Because of when and where I was raised, most of my friends are black. That's just the way things shook out. And that's how life should shake out. You find friends, employees, or employers based on the blind metrics of equality. As a born sports junkie, all my heroes were black - Muhammad Ali, Lynn Swann, Mel Blount, Julius Erving, Magic Johnson, etc. A true meritocracy knows no hue.

You couldn't swing a dead dog in my neighborhood without hitting a black kid who attended an Ivy League school, back when that stuff wasn't supposed to happen (25 to 30 years ago). Three friends went to Brown, one to Princeton, one to Cornell, and one landed in Stanford as consolation prize. None of them were beneficiaries of quotas or SAT handicaps. They just kicked ass in the classroom and beyond. All of them are more successful than I am with a fraction of the advantages I had.

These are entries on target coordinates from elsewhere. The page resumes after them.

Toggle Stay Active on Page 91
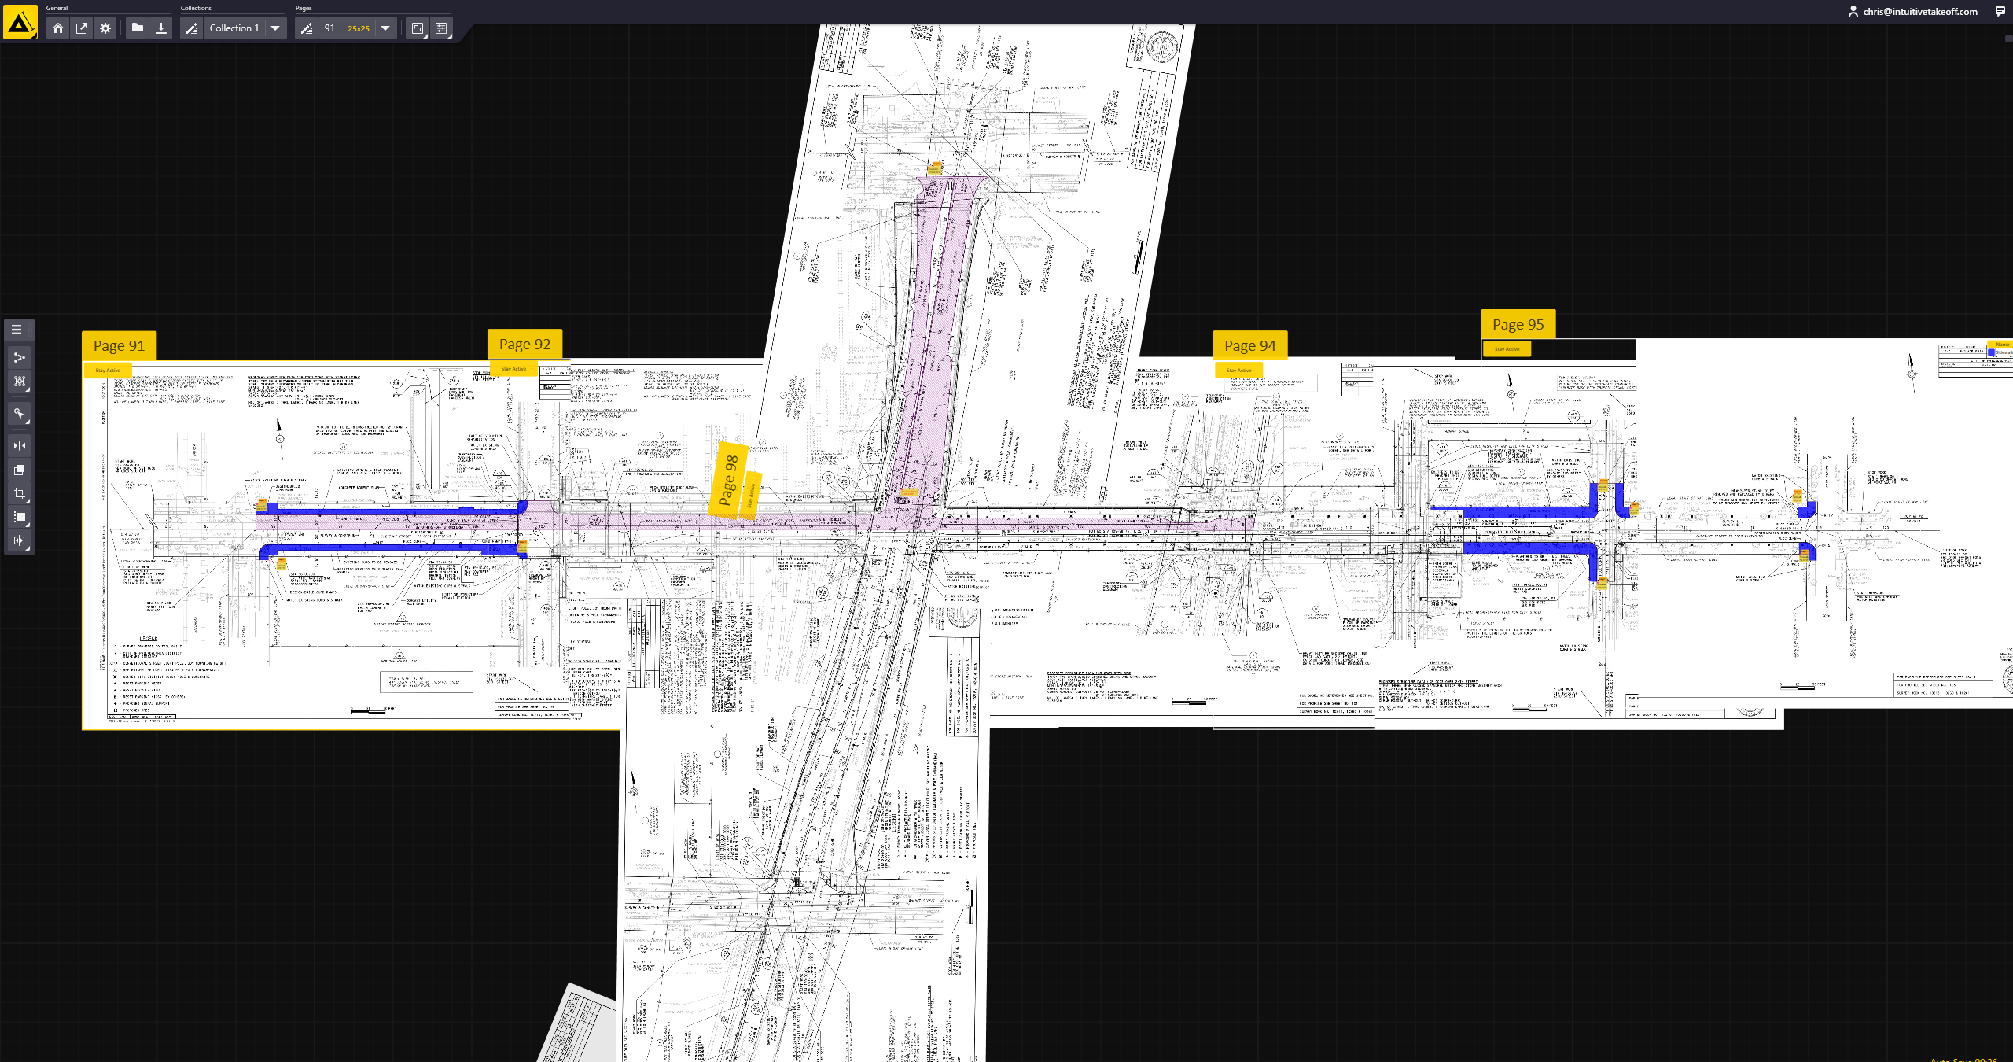 [x=108, y=371]
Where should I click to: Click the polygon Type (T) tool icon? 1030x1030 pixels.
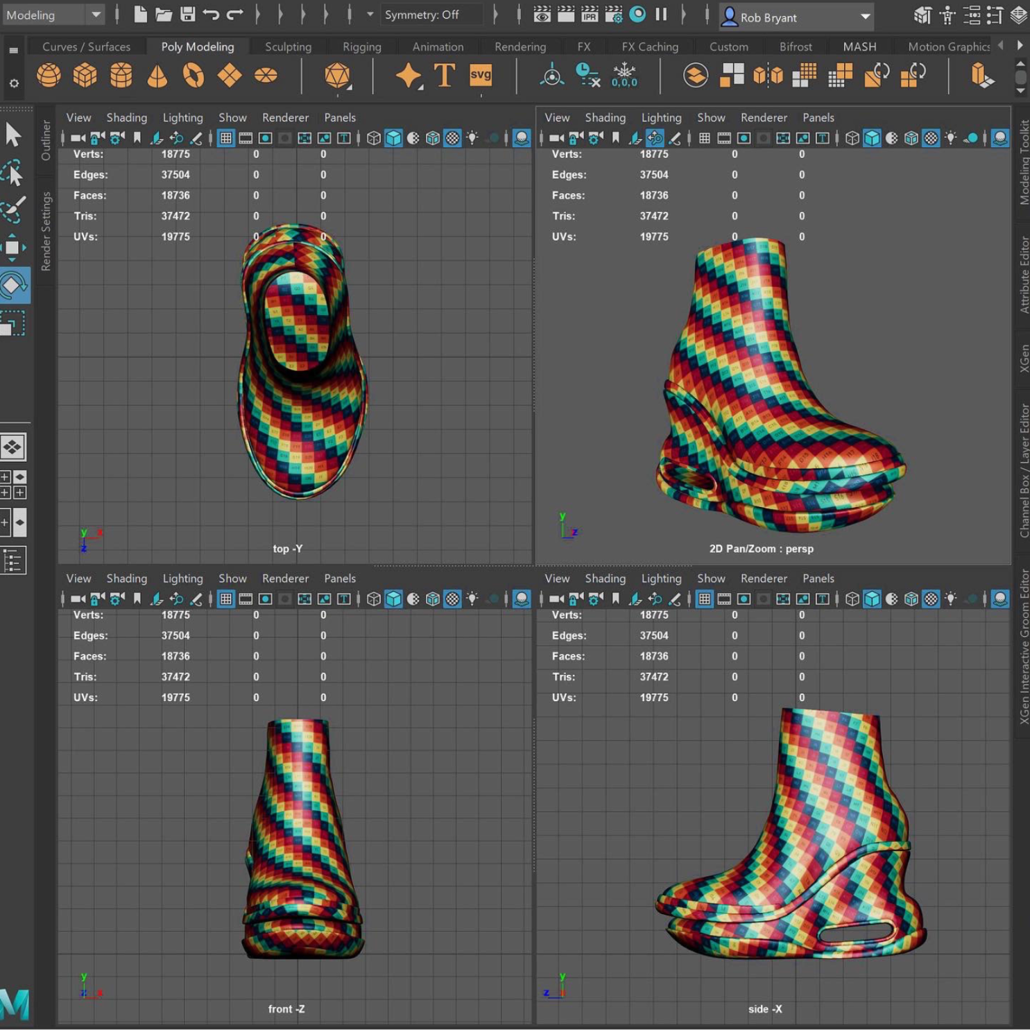444,75
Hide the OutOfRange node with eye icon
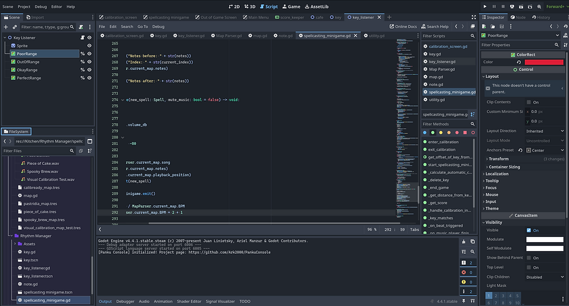 coord(89,61)
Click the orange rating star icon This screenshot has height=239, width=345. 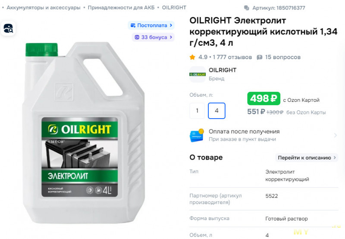click(192, 57)
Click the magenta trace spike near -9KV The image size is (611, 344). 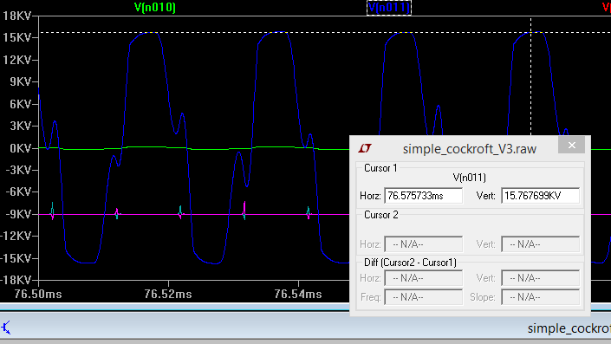244,210
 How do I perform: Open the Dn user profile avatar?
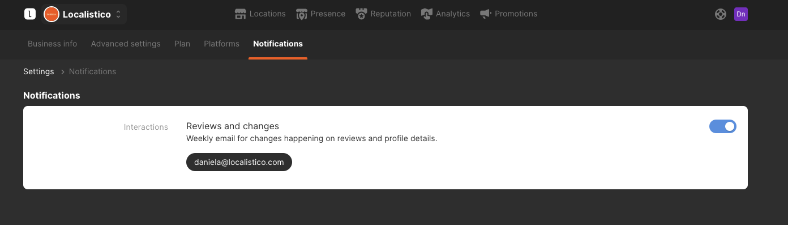pos(741,14)
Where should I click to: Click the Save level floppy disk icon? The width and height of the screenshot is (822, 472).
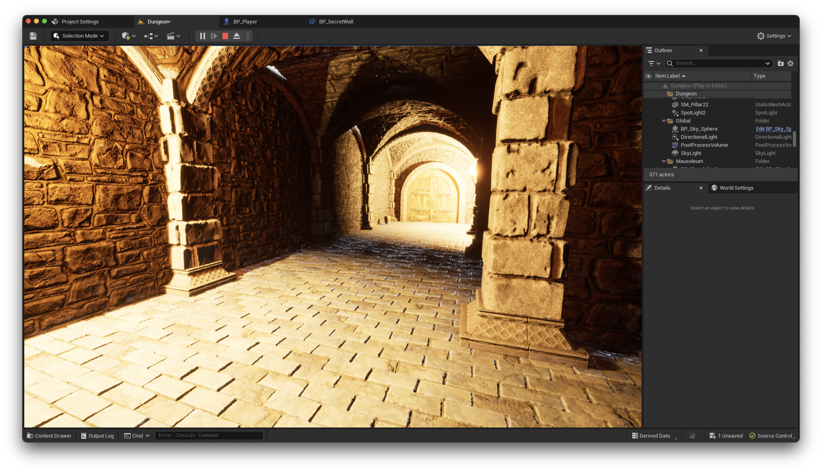tap(33, 36)
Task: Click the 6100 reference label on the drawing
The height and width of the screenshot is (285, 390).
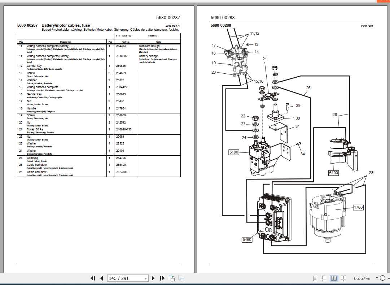Action: point(333,173)
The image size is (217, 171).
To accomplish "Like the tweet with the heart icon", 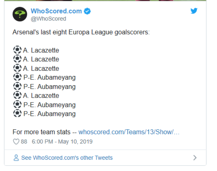I will [x=16, y=141].
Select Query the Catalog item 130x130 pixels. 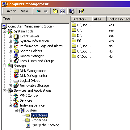(45, 125)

So you'd think that not only as an authentic member of the American mosaic, poured out of the melting pot - and a Steelers fan - I'd be loud and proud about the Rooney Rule, the NFL's requirement to interview minority candidates for head coaching and general manager vacancies. Yet I've been an opponent for years.

Frankly, I've found diversity to be a pompous, corporate mantra, a retroactive correction that can't work. You don't learn diversity in a conference room or seminar but rather as six year olds in the sandbox and the classroom, where I got my tutelage. No one is born a racist. You learn it from family or your environment. So it was the rare time I disagreed with my black brothers who called for the Rooney Rule as signature legislation.

As we know, sports double a trial balloon for cultural change, from Joe Louis to Jackie Robinson to Curt Flood - all men who created a template, not created by one. Likewise, I thought a natural wave would overwhelm the exclusive doors of NFL management.

But I've finally found religion.

So far, 14 HC/GM positions have been filled over the last month, and all by white men. That must change, but I don't know how to do it, other than rely on evolution, glacial cultural change spawning great athletes, musicians, comedians, actors, and captains of industry. Even the White House has become a misnomer.

Then, as if karma or the cosmos slapped me in the face, my beloved black & gold hired an obscure, 30-something assistant barely old enough to grow a beard. "Who the f&#@ is Mike Tomlin?" I asked. Not because he's black, but because I couldn't spot him to save my life. I quickly find out who Mike Tomlin was - a great coach who took my team to two Super Bowls. He's not the black coach of my team; he's the coach of my team.

And without the Rooney Rule there is no Mike Tomlin, Super Bowl champion. But even with the Rooney mandate the NFL has engaged in semantic subterfuge, funneling a conga line of token candidates through their halls with a very vanilla hire in their hip pockets. How do we correct this corrosive climate? The answer is beyond my pay grade. I do have faith in us, in fans, in football, in progress. But we still have a way to go, to wade our way through the thorny portal of racial progress.

If you're under 30, you wouldn't know that we only crowned white quarterbacks, sweeping more "athletic" - see "black" - signal callers under the roster's rug, like wide receiver or safety. Doug Williams is still the only man of color to QB his way to a Lombardi Trophy. But look at this year, when RG3, Russell Wison, and Colin Kaepernick have changed the tint and talent of quarterback.

My guess, and my hope, is that the rainbow of brilliance will trickle upward, that the sheer force of on-field prosperity will cut a wide swath for management. And between Mike Tomlin, Ozzie Newsome and Jerry Reese, there's enough data to double down on minority hiring. Then the moral majority can make minority moot.